**Exercise aim:** Please copy only the material from the line that has "Image resolution: width=111" to the very last line, both ends included, exactly as written and without pictures.

**Extracted information:**
▶
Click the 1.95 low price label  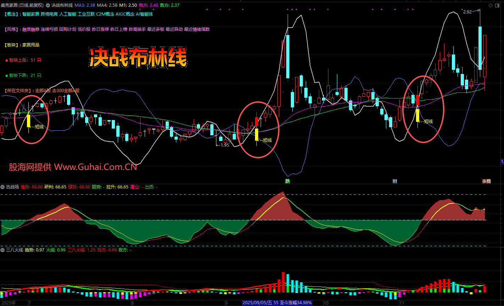coord(225,145)
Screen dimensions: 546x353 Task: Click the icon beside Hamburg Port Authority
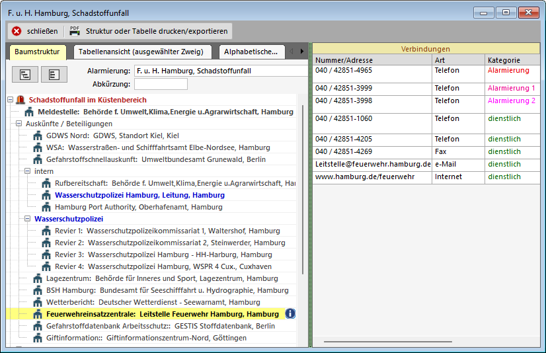[46, 207]
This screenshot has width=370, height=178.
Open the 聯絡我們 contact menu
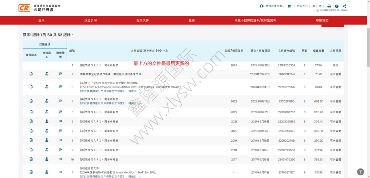[322, 21]
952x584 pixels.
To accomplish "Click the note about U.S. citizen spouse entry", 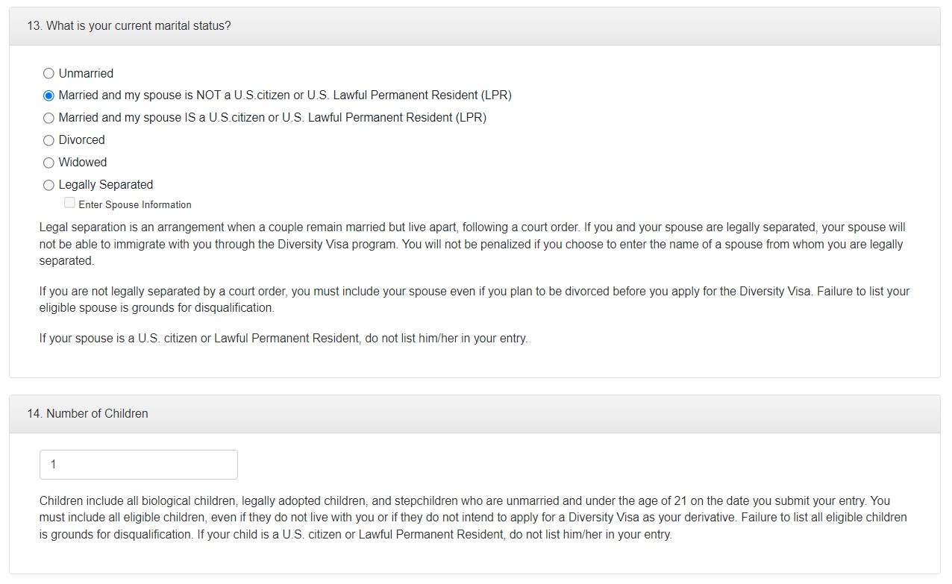I will click(x=284, y=339).
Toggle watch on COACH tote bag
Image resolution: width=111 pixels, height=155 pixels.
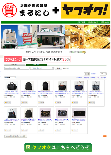[x=92, y=103]
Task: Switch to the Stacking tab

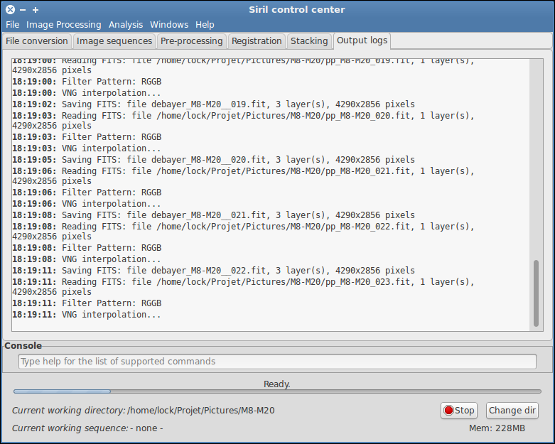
◀
**The answer:**
Image resolution: width=111 pixels, height=155 pixels.
[x=92, y=103]
Task: Switch to the Stacking tab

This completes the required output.